The Ohio Oil and Gas Commission, which was scheduled to hear arguments and decide whether to temporarily reinstate the operating permits of D&L Energy, abruptly canceled its hearing Friday morning.
Linda Osterman, executive director of the five-seat committee, said one of its members, Robert Frost of the Cleveland-based law firm Tucker Ellis, decided to recuse himself from the proceedings due to a conflict of interest.
Though Osterman did not know the specifics of his decision, she said Frost learned that there could be a “potential conflict” after he realized that a partner at his law firm was somehow involved with either D&L or the Ohio Department of Natural Resources Division of Oil and Gas Resources Management.
It is unclear when the hearing will be rescheduled, but Osterman said it soon will be irrelevant because a formal hearing is scheduled to permanently decide the fate of D&L’s waste-disposal operations in the state.

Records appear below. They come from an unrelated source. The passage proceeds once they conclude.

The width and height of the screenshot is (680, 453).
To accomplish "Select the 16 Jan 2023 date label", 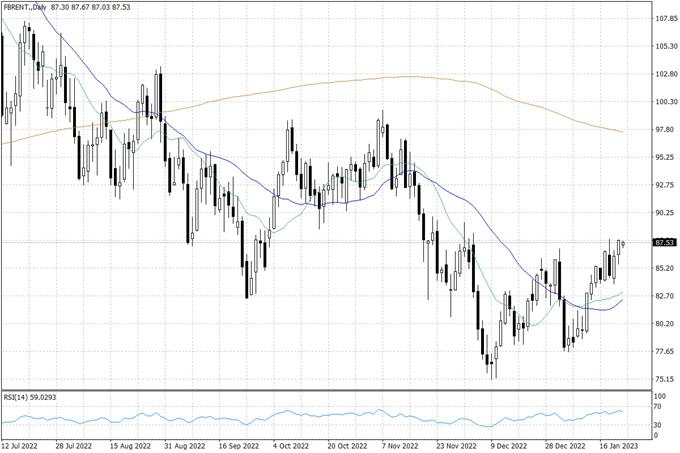I will pos(617,446).
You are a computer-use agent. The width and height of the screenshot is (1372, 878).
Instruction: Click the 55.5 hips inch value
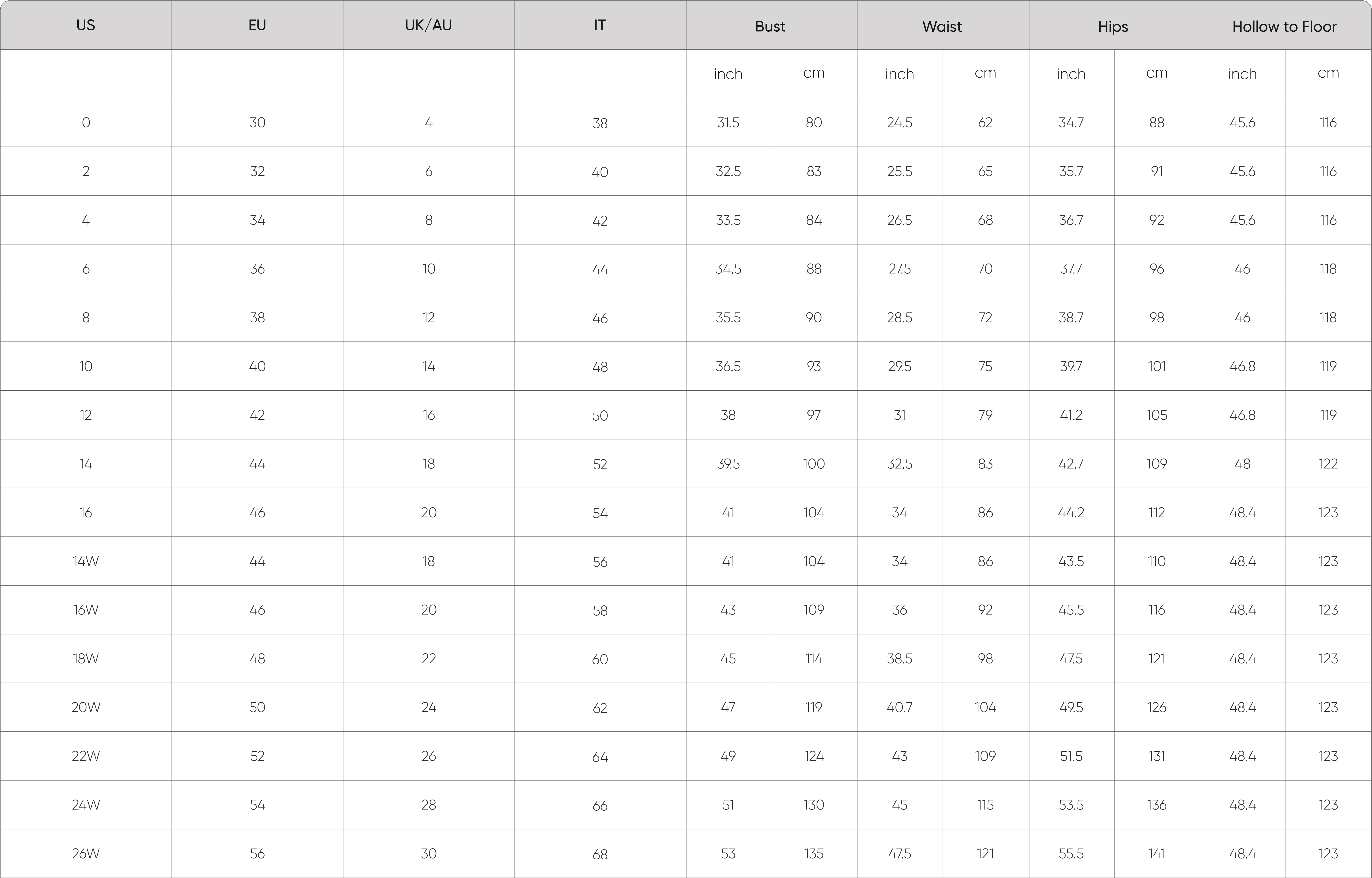(1071, 853)
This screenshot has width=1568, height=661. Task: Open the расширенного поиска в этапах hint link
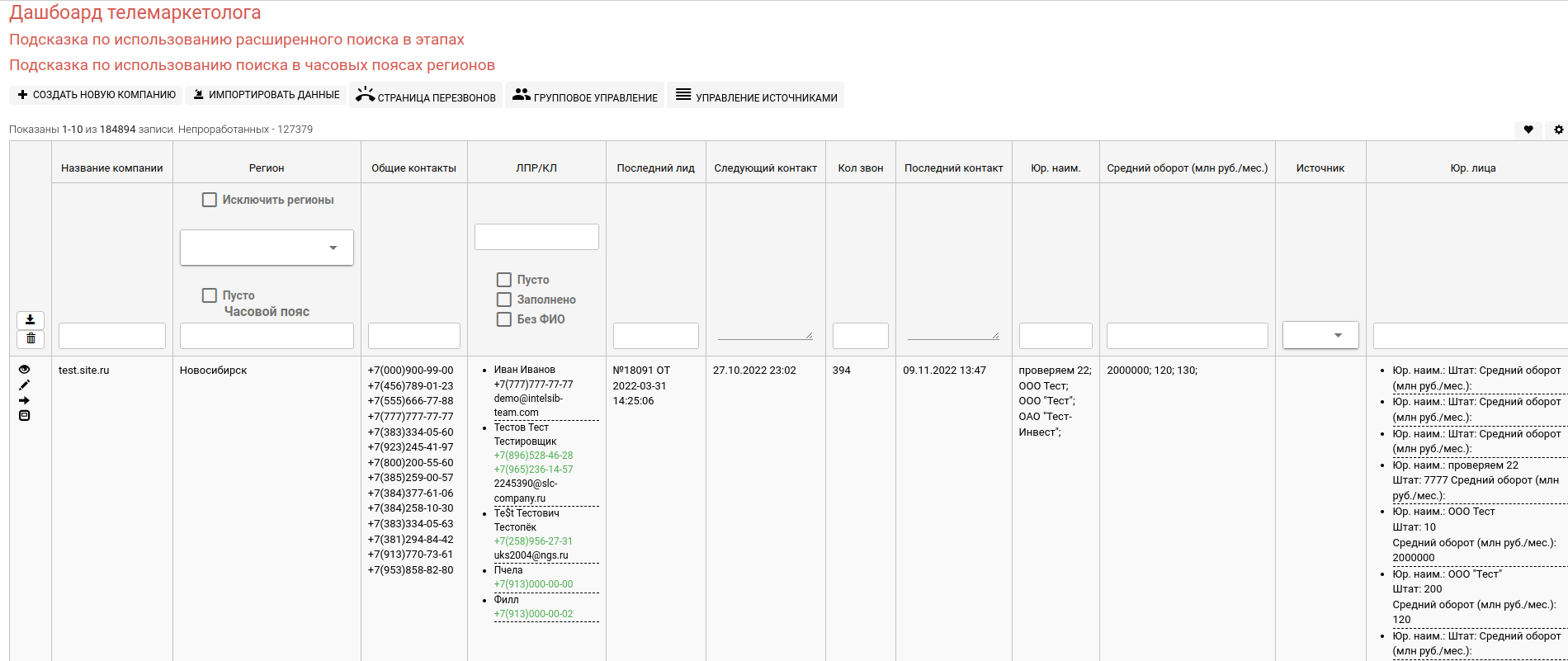(x=237, y=40)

That hearing is set for May 22 and 23.
D&L filed an appeal against the division’s decision in February to revoke its permits to operate injection wells across the state and store waste at its Youngstown headquarters.

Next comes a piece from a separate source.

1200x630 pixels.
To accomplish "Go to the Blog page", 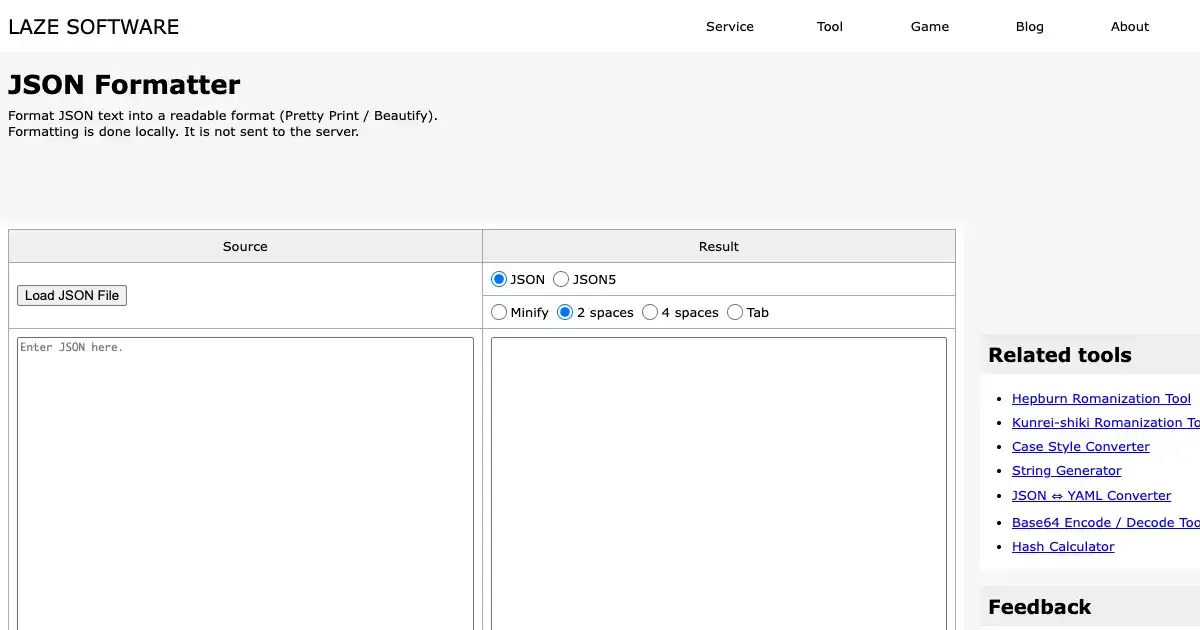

The company was seeking to temporarily lift the order so that it could continue with operations until a final decision was made at the May hearing.
The order came after an incident in January when, state and federal regulators said, Michael P. Guesman, an employee of Hardrock Excavating, which shares property and ownership with D&L, had been ordered to dump hundreds of thousands of gallons of drilling waste down a storm drain on the company’s property.
Friday morning, D&L and ODNR were expected to make oral arguments against each other in front of the commission, an independent body of review that hears arguments against decisions made by ODNR’s Division of Oil and Gas Resources Management.
According to documents filed with the commission, D&L feels it is being unfairly punished for the actions of its sister company. At one time, both were owned by Ben W. Lupo, who has been charged with violating the Clean Water Act and has since transferred the ownership of D&L to his wife.
D&L claims its ability to operate as a company has been adversely affected with the majority of its revenue stream cut off.
The commission, which is filled by appointments from Gov. Josh Kasich, has only three members at this point in time. With Frost’s removal, by law the commission cannot hear any case.
Osterman said the law allows the commission to “borrow a temporary commission member” from the technical advisory council, a wing of ODNR.